Breaking the Boundaries of Beer Cocktails at beerbistro

For most of my drinking career, my opinion of beer cocktails has been one of mild ambivalence. While I’ve tried and enjoyed a few, I never really saw much point to them as I’ve always looked at beer as a beverage meant to be consumed and enjoyed in its original form.

Recently, though, I’ve been shown that if made by the right set of hands, a beer cocktail can be a truly unique creation that is more than just a lager or ale mixed over ice with a couple of other ingredients. Especially when those hands belong to Michelle Tham, the bar manager at beerbistro.

I first tried Tham’s mixological creations a few weeks ago, when beerbistro hosted a low-key tasting featuring a couple of cocktails that she had crafted using beers from Unibroue. The brewery’s gregarious beer sommelier Sylvain Bouchard was on hand to talk about the drinks and to present and explain some food pairings, but it was Tham’s demo that was the most interesting and enlightening part of the event.

Basically, rather than using the beers in their original form, she heats them with other ingredients, reducing them down to syrups that she then mixes with spirits and other mixes to create new cocktails inspired by old classics. For example, the Chambly 75 (pictured above) is a riff on the French 75, made with a reduction of Blanche de Chambly and lemon that’s mixed with gin and lager (the latter taking the place of Champagne from the original).

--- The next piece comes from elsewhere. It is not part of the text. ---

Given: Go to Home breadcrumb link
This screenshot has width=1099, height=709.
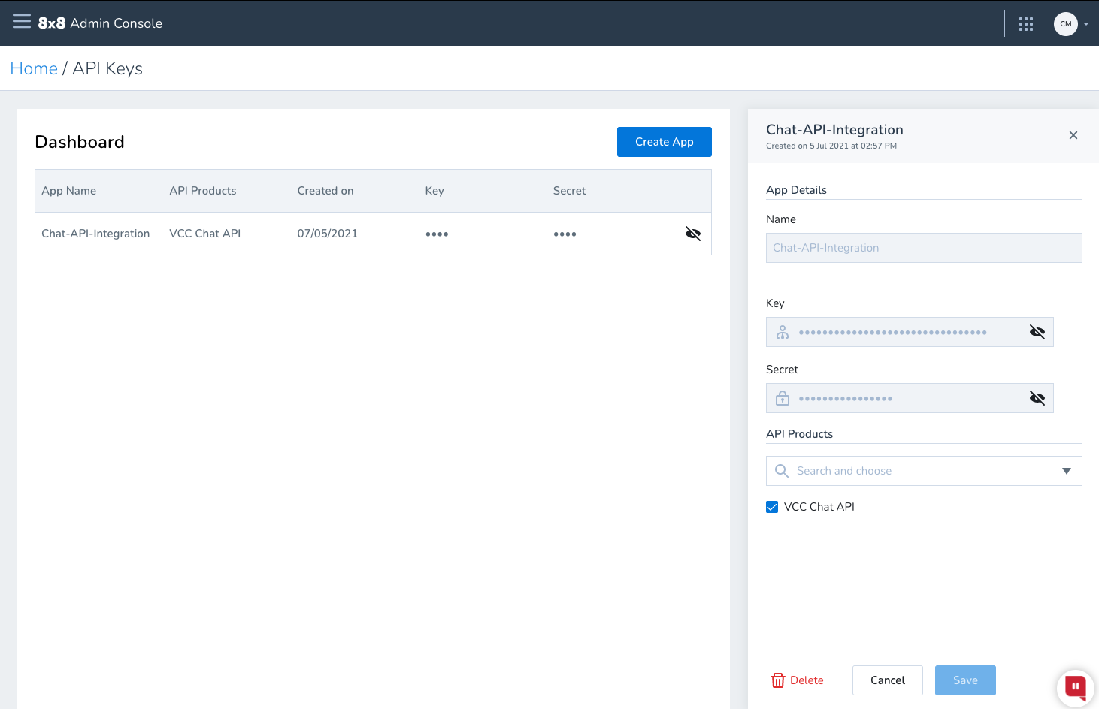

Even better is Damned & Stormy, a variation on the simple but tasty Caribbean cocktail Dark & Stormy that’s made with ginger beer and dark rum. For her version, Tham reduces Maudite with a bunch of ginger, lemon juice and demerara sugar, and then mixes the syrup with club soda to create a homemade ginger beer which is combined with Appleton Estate rum. The result is a perfect summer drink, especially paired with the slider-style jerk chicken sandwiches topped with pineapple, mango and arugula that the kitchen offered as an accompaniment.

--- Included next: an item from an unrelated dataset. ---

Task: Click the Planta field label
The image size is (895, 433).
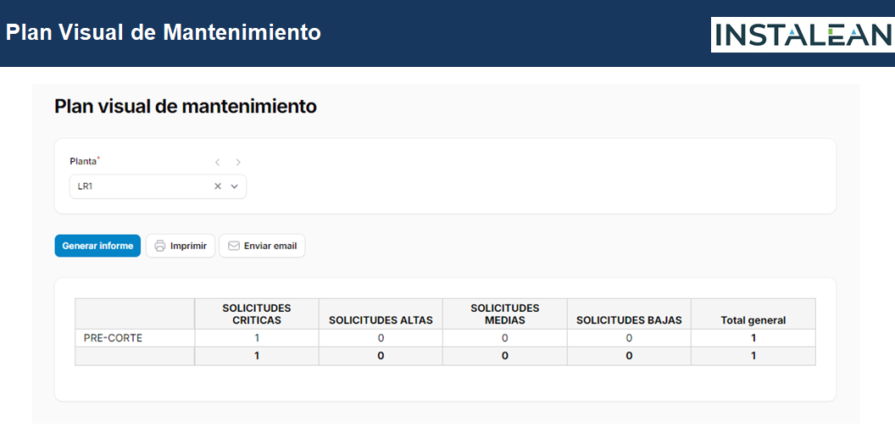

As impressive as these drinks were (or are, rather, as they’re both still available to purchase at beerbistro), Tham’s other recent project is even more unique and ground-breaking. Inspired by the barrel-aged cocktail trend that is all the rage with cutting edge bartenders, she has created what might well be the world’s first barrel-aged beer cocktail.

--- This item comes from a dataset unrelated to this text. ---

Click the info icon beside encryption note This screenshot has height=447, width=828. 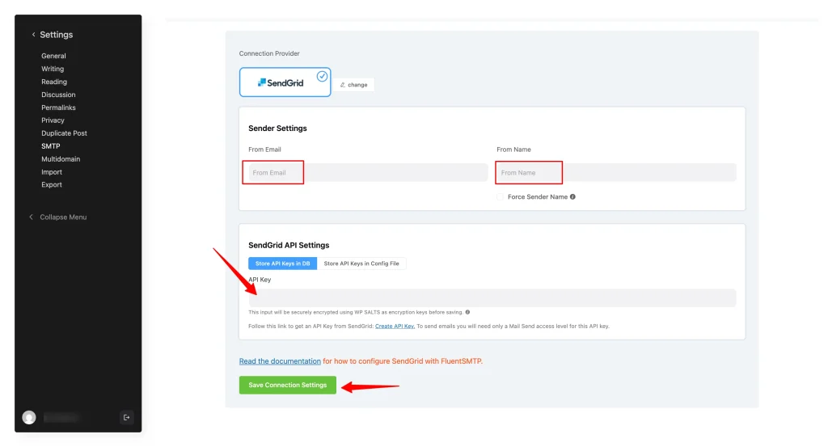[x=467, y=312]
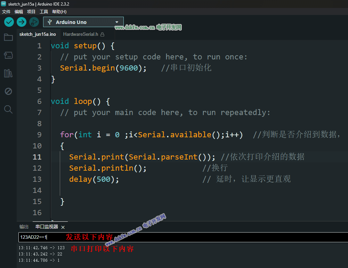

The process started with a 5 litre oak cask being primed for a few weeks with some Sam Adams Winter Lager, which was discarded before the experiment began in earnest. The base of the cocktail was one of beerbistro’s last remaining bottles of Sam Adams Utopias, which was blended together with a seemingly odd assortment of other tipples including Carpano Antica vermouth, Amaro Montenegro herbal liqueur, XO Beer with Cognac, Prince Edward County Ice Cider, and Maker’s Mark bourbon.

Tham intended to age the resulting liquid for 2 weeks or so, but her daily tastes via eye dropper told her that it needed more time, so it was just over a month before it was transferred from wood to bottle and given a finishing touch of Bitterman’s Boston Bittahs, small batch bitters made with citrus & chamomile. And as a nod to its main ingredient, the final product was dubbed The Xanadus. With a weighty name like that, you’ve gotta have something pretty serious to back it up, and this hazy ruby beauty does its label proud.

The aroma comes across like a slightly oxidized port or sherry, with additional notes of stewed raisins and cherries, oaked bourbon, and bright hints of citrus. All of these are noted in the flavour as well, along with herbal undertones, a suggestion of wood, a vein of slightly tart acidity, and even a hint of root beer. While some of these elements show evidence of the cocktail’s component ingredients, the whole thing is so smooth and tasty and well-integrated that it’s easy to forget how it started and just enjoy what it has become.

For a first attemp, Xanadus is a smashing success. And while there are no full bottles of Utopias left for her to play with, Tham intends to keep the barrel in action. So once the last few shots of Xanadus are gone, there will hopefully be another boundary breaking libation waiting in the wings to take over its spot on the beerbistro bar.